Ill-fitting masks and glasses may be incorrectly blamed for symptoms of BCC
Only four in 10 people would seek attention for less well-understood skin cancer signs like lumps, spots and rough, scaly patches on the skin, a survey by the Irish Cancer Society has revealed.
“Most patients are aware that a new or changing mole should warrant advice from their GP however many are surprised when a flesh-coloured lesion is diagnosed as a malignancy,” Dr Bláithín Moriarty, Consultant Dermatologist at St Vincent’s University Hospital in Dublin told Irish Medical Times.
“Cutaneous squamous cell carcinoma (SCC) typically presents as a tender, enlarging nodule which may ulcerate or develop abnormal keratinisation may cause a cutaneous horn. Lesions which are >2cm or located on the ear, hands or mucosal surfaces are most likely to metastasise. These are most likely to occur on sun-damaged skin, particularly in the elderly, outdoor workers or those with a history of actinic change.
“Current or past immunosuppression is a significant risk factor. Beware a tender nodule within an area of actinic keratosis,” she advised.
“By contrast basal cell carcinoma (BCC) presents with slow growing pearly or scar-like change which may not become symptomatic until central ulceration or local neurological destruction occurs.
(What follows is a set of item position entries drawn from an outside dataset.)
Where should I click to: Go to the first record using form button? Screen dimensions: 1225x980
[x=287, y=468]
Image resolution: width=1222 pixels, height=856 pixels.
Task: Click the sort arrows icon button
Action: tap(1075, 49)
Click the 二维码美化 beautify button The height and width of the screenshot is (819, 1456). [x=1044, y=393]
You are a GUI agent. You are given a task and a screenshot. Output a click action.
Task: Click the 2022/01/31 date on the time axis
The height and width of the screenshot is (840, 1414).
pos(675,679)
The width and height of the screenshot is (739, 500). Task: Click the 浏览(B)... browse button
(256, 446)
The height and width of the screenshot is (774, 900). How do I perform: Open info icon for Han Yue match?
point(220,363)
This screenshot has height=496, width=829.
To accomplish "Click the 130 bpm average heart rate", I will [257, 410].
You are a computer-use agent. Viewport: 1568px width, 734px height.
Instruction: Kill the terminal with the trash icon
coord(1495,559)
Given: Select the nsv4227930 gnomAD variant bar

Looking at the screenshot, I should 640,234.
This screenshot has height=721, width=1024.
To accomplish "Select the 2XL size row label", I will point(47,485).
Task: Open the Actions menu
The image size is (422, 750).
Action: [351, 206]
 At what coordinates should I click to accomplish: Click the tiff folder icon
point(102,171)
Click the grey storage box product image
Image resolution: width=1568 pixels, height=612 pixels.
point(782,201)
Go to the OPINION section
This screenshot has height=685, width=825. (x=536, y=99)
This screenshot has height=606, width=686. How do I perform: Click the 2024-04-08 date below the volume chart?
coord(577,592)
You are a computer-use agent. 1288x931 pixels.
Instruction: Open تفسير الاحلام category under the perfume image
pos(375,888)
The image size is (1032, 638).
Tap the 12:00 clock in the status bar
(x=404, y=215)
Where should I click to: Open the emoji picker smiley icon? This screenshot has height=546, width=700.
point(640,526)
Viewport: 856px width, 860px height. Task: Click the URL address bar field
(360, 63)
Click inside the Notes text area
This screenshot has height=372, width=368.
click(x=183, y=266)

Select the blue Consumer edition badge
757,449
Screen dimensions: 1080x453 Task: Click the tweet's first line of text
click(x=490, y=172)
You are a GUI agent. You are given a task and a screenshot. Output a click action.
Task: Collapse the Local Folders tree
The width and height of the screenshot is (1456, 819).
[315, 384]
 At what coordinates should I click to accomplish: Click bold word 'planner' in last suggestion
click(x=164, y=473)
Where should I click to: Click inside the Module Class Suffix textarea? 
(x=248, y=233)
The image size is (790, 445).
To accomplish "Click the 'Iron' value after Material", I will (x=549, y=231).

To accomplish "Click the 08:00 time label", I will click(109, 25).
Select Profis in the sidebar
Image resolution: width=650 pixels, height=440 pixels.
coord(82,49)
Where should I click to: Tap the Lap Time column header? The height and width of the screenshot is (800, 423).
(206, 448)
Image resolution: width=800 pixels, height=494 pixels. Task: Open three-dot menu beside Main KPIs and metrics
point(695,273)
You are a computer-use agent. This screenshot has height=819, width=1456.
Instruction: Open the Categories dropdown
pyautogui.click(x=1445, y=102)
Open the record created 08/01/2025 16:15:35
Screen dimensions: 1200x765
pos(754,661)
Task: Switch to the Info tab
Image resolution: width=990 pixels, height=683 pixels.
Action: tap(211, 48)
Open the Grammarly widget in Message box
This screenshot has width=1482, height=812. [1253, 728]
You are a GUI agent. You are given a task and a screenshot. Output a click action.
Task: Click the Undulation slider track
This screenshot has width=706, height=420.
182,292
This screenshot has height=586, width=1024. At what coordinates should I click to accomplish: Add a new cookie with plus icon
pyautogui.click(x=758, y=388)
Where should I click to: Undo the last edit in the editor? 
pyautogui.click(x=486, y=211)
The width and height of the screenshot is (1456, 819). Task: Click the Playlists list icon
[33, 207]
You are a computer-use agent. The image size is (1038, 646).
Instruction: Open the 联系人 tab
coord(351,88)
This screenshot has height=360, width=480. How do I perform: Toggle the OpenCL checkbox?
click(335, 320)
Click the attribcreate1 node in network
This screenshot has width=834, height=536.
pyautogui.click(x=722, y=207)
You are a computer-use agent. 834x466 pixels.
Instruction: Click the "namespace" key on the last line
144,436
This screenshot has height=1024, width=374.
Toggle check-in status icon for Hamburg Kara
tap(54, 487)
“Both ill-fitting masks and glasses may be incorrectly blamed for symptoms of basal cell carcinoma.
“A variety of less frequent and usually more aggressive cutaneous malignancies present with less defined features. Any lesion, particularly if new or changing for which a confident diagnosis cannot be made may require review and/or histological assessment,” added Dr Moriarty.
Although much of what we read correctly emphasised caution regarding changes in existing moles, 65 per cent of melanomas presented de novo as a new pigmented lesion at a site of previously normal skin. Moles normally developed from early childhood until 30 to 35 years and any new mole after this should be assessed with caution.
She said the ABCDE criteria succinctly highlighted characteristics of melanoma; Asymmetry, Border irregularity, Colour variation, Diameter >6mm and Evolution.
Naevi with these features should be assessed. The most frequent superficial spreading malignant melanoma often presents with a history of asymmetrical change over weeks to short months, border irregularity and three colours on inspection.
However, she added that this sensitive ABCDE acronym may exclude nodular melanoma for which ‘EFG’ Elevated, Firm and Growing had been proposed.
“These tumours may bleed. Mucosal, acral and subungal melanomas carry a less favourable prognosis than cutaneous lesions and at these sites any new lesion, lesion for which the patient cannot provide a history or lesion meeting ABCDE criteria should be referred.”
Dr Moriarty’s advice on detecting skin cancers follows publication of a survey of 1,000 adults conducted by Core Research on behalf of the Irish Cancer Society during Skin Cancer Awareness Month in May, which found that three in 10 people never checked their skin for signs of cancer.
And the number of people who were ‘not at all worried’ about skin cancer increased to four in 10 among some groups who were actually at higher risk, including males and those aged over 55.
The survey also found that people mostly associated skin cancer signs with moles, with over half of those queried saying they would seek attention within a matter of days if they noticed a worrying sign with a mole.